> [What this task involves]: When you retype the listing, keep every word exactly as it appears.
====
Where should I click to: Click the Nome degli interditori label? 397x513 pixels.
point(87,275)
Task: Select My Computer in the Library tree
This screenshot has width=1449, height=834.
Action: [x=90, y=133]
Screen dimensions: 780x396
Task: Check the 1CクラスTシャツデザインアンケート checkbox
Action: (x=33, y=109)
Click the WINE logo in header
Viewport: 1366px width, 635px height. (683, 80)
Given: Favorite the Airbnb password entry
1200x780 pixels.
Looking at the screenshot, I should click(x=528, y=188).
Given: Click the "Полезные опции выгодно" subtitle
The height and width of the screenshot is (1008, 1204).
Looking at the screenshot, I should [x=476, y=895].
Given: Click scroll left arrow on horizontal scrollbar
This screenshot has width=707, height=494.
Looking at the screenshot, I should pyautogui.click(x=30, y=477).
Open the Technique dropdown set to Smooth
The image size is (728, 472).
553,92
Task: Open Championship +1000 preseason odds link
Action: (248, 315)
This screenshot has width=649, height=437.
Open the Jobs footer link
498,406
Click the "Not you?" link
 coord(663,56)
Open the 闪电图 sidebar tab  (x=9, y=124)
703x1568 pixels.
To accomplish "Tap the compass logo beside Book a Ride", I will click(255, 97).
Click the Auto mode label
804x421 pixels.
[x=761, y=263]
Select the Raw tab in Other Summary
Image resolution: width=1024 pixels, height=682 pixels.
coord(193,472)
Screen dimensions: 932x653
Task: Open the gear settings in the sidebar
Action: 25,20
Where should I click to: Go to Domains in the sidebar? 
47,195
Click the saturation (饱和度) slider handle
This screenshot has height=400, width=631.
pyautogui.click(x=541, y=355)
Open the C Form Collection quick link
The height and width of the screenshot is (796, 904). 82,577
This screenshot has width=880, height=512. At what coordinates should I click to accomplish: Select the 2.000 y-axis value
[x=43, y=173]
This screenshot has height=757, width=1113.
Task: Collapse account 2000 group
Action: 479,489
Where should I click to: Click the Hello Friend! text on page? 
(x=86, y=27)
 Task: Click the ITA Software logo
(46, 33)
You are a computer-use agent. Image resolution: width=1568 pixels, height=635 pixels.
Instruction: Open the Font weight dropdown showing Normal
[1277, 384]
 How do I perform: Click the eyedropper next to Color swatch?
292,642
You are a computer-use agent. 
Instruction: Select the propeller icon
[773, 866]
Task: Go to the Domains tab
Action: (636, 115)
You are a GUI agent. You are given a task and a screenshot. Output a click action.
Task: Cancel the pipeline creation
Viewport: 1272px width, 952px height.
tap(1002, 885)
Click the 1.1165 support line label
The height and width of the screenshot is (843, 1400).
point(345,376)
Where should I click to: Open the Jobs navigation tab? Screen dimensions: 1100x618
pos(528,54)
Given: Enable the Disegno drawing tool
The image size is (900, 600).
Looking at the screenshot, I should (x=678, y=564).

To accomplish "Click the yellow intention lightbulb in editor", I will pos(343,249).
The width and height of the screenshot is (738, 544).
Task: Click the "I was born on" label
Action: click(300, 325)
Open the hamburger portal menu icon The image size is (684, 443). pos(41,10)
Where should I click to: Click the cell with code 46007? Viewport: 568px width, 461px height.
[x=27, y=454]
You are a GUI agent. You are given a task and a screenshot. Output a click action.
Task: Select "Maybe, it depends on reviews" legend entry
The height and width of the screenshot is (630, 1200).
====
> [Answer for the task]:
Where should I click to: Click the Nome degli interditori label? 397x513 pixels.
point(87,275)
Task: Select My Computer in the Library tree
This screenshot has width=1449, height=834.
Action: [x=90, y=133]
Screen dimensions: 780x396
Task: Check the 1CクラスTシャツデザインアンケート checkbox
Action: (x=33, y=109)
Click the WINE logo in header
Viewport: 1366px width, 635px height. (683, 80)
Given: Favorite the Airbnb password entry
1200x780 pixels.
Looking at the screenshot, I should click(x=528, y=188).
Given: Click the "Полезные опции выгодно" subtitle
The height and width of the screenshot is (1008, 1204).
Looking at the screenshot, I should [x=476, y=895].
Given: Click scroll left arrow on horizontal scrollbar
This screenshot has width=707, height=494.
Looking at the screenshot, I should pyautogui.click(x=30, y=477).
Open the Technique dropdown set to Smooth
The image size is (728, 472).
553,92
Task: Open Championship +1000 preseason odds link
Action: (248, 315)
This screenshot has width=649, height=437.
Open the Jobs footer link
498,406
Click the "Not you?" link
 coord(663,56)
Open the 闪电图 sidebar tab  (x=9, y=124)
703x1568 pixels.
To accomplish "Tap the compass logo beside Book a Ride", I will click(255, 97).
Click the Auto mode label
804x421 pixels.
[x=761, y=263]
Select the Raw tab in Other Summary
Image resolution: width=1024 pixels, height=682 pixels.
coord(193,472)
Screen dimensions: 932x653
Task: Open the gear settings in the sidebar
Action: 25,20
Where should I click to: Go to Domains in the sidebar? 
47,195
Click the saturation (饱和度) slider handle
This screenshot has height=400, width=631.
pyautogui.click(x=541, y=355)
Open the C Form Collection quick link
The height and width of the screenshot is (796, 904). 82,577
This screenshot has width=880, height=512. At what coordinates should I click to accomplish: Select the 2.000 y-axis value
[x=43, y=173]
This screenshot has height=757, width=1113.
Task: Collapse account 2000 group
Action: 479,489
Where should I click to: Click the Hello Friend! text on page? 
(x=86, y=27)
 Task: Click the ITA Software logo
(46, 33)
You are a computer-use agent. Image resolution: width=1568 pixels, height=635 pixels.
Instruction: Open the Font weight dropdown showing Normal
[1277, 384]
 How do I perform: Click the eyedropper next to Color swatch?
292,642
You are a computer-use agent. 
Instruction: Select the propeller icon
[773, 866]
Task: Go to the Domains tab
Action: (636, 115)
You are a GUI agent. You are given a task and a screenshot. Output a click action.
Task: Cancel the pipeline creation
Viewport: 1272px width, 952px height.
tap(1002, 885)
Click the 1.1165 support line label
The height and width of the screenshot is (843, 1400).
point(345,376)
Where should I click to: Open the Jobs navigation tab? Screen dimensions: 1100x618
pos(528,54)
Given: Enable the Disegno drawing tool
The image size is (900, 600).
Looking at the screenshot, I should (x=678, y=564).

To accomplish "Click the yellow intention lightbulb in editor", I will pos(343,249).
The width and height of the screenshot is (738, 544).
Task: Click the "I was born on" label
Action: click(300, 325)
Open the hamburger portal menu icon The image size is (684, 443). pos(41,10)
Where should I click to: Click the cell with code 46007? Viewport: 568px width, 461px height.
[x=27, y=454]
You are a GUI agent. You are given a task and a screenshot. Output a click action.
Task: Select "Maybe, it depends on reviews" legend entry
The height and width of the screenshot is (630, 1200).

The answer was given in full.